═════ DATASET EXTRACT ═════

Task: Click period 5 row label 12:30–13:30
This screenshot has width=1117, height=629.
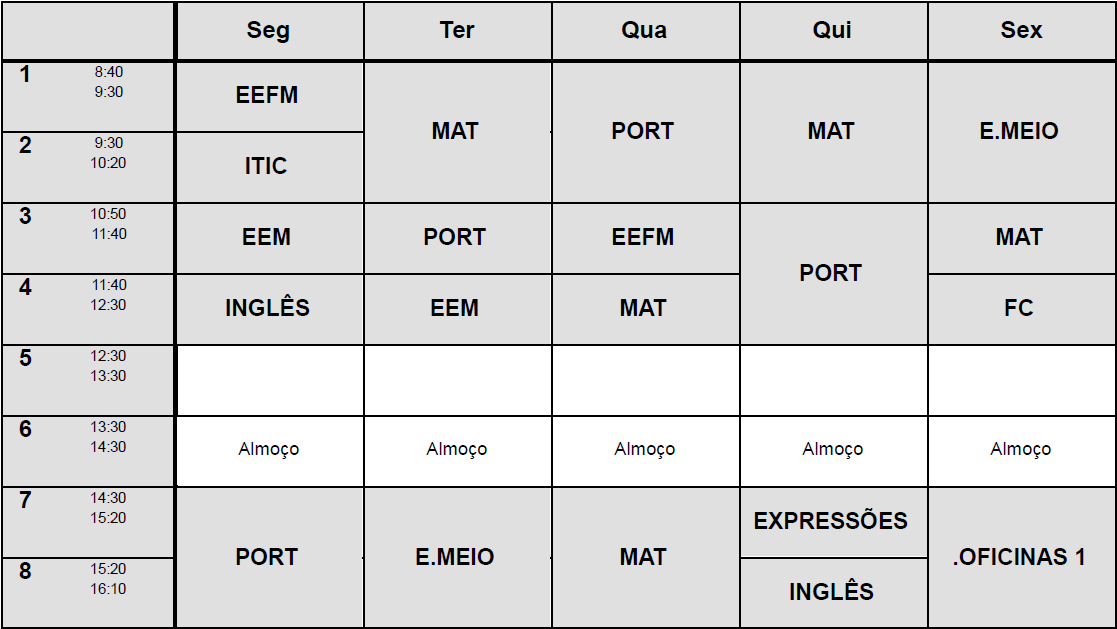Action: (x=88, y=380)
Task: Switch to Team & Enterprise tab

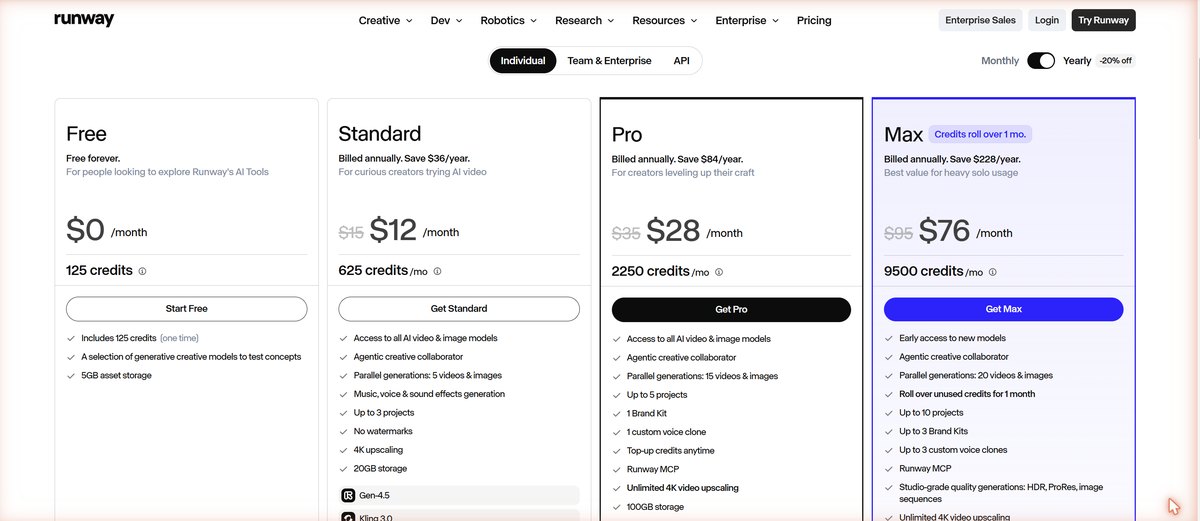Action: (609, 61)
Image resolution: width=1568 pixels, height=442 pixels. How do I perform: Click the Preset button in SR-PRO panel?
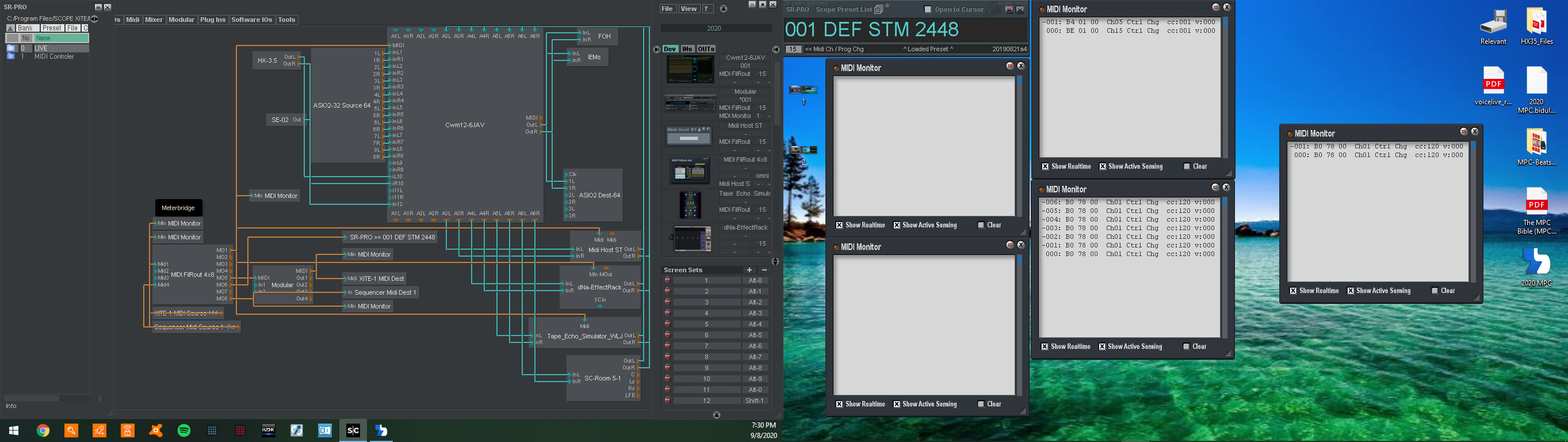tap(52, 28)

═════

*WHAT THE TASK REQUIRES:*
In your copy, include no pictures and only the lines from the line with "This screenshot has width=1117, height=629." through the final line of the listing above, reproduced exactly.

*WORKED SOLUTION:*
This screenshot has width=1117, height=629.
Action: (x=88, y=380)
Task: Switch to Team & Enterprise tab

Action: (609, 61)
Image resolution: width=1568 pixels, height=442 pixels. How do I perform: Click the Preset button in SR-PRO panel?
tap(52, 28)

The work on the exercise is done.